***** Text for analysis *****
Well, much as my contention that my interest in the Olympics has waned, at 7 PM i was getting ready to go to the gym, when i turned to CNBC and caught one of my favorite Winter Olympic sports: curling! It was the American women's team versus the Japanese women's team. (The Japanese team won.) When i first saw curling (as a child), i thought it was magic, because i couldn't understand how sweeping in front of the what seemed like a rounded iron could actually make that thing move. Curling is one of those wonderful events that you only get to see during the Olympics, and that's one reason that the Olympics used to be fun. But now curling is regulated to the "bush leagues" of CNBC and not network primetime.
In the recent (odd) brouhaha over Dick Cheney's shooting of a friend, the point seems to be that Cheney has been allowed to go around without any sort of press interest. That's what's frightening: this man, one of the most powerful men in the current administration, is allowed to conduct his business without ANY scrutiny from the press. I mean, the man had to shoot somebody before the press realized that Cheney has been going along without any press attention! (If George W. Bush has always seemed like a petulant Dauphin, this latest incident of Cheney's brings to mind Mel Brooks's French king in "The History of the World, Part I" where he invents the game of shooting peasants.) If this is how Cheney treats friends, i shudder to think what he has planned for his enemies....
Tomorrow, the documentary screening at the Walter Reade Theater is Robert Kramer's "Starting Place." Kramer is one of those very fascinating filmmakers from the 1960s; in his documentaries, such as "Starting Place," the long, often uninflected scenes (which tend to go on) seem to reveal something (an essence, an emotional truth), but when Kramer would do this in his fiction films ("The Edge," "Ice," "Milestones"), the rambling structure seemed to stall, often depleting interest. This semi-documentary approach (which is similar to Shirley Clarke's and John Cassavetes's) has gone from a curiosity to a status of classicism.
***** Data section *****
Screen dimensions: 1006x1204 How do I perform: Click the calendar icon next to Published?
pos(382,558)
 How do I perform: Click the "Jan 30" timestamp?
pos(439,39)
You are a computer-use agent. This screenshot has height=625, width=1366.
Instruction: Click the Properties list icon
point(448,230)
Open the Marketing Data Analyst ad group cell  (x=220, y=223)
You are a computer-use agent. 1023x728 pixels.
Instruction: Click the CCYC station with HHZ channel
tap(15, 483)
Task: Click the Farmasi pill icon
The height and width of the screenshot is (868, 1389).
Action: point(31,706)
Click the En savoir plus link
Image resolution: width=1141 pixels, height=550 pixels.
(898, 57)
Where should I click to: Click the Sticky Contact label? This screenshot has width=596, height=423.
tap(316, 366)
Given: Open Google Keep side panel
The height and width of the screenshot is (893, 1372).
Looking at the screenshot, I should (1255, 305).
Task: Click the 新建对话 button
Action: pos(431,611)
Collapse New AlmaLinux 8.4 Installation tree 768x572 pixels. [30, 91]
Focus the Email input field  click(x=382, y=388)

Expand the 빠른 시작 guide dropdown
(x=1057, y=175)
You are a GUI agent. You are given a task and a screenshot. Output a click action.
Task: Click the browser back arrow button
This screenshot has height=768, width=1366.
*****
Decide whether each statement below agrees with the blog post, and answer yes or no with the exact words of the post that settle it. 1. The Japanese women's team won the curling match. 2. Curling is now shown in network primetime. 3. In Kramer's fiction films, the long, rambling structure keeps interest high.

Exercise answer:
1. Yes: "(The Japanese team won.)"
2. No: "But now curling is regulated to the "bush leagues" of CNBC and not network primetime."
3. No: "the rambling structure seemed to stall, often depleting interest."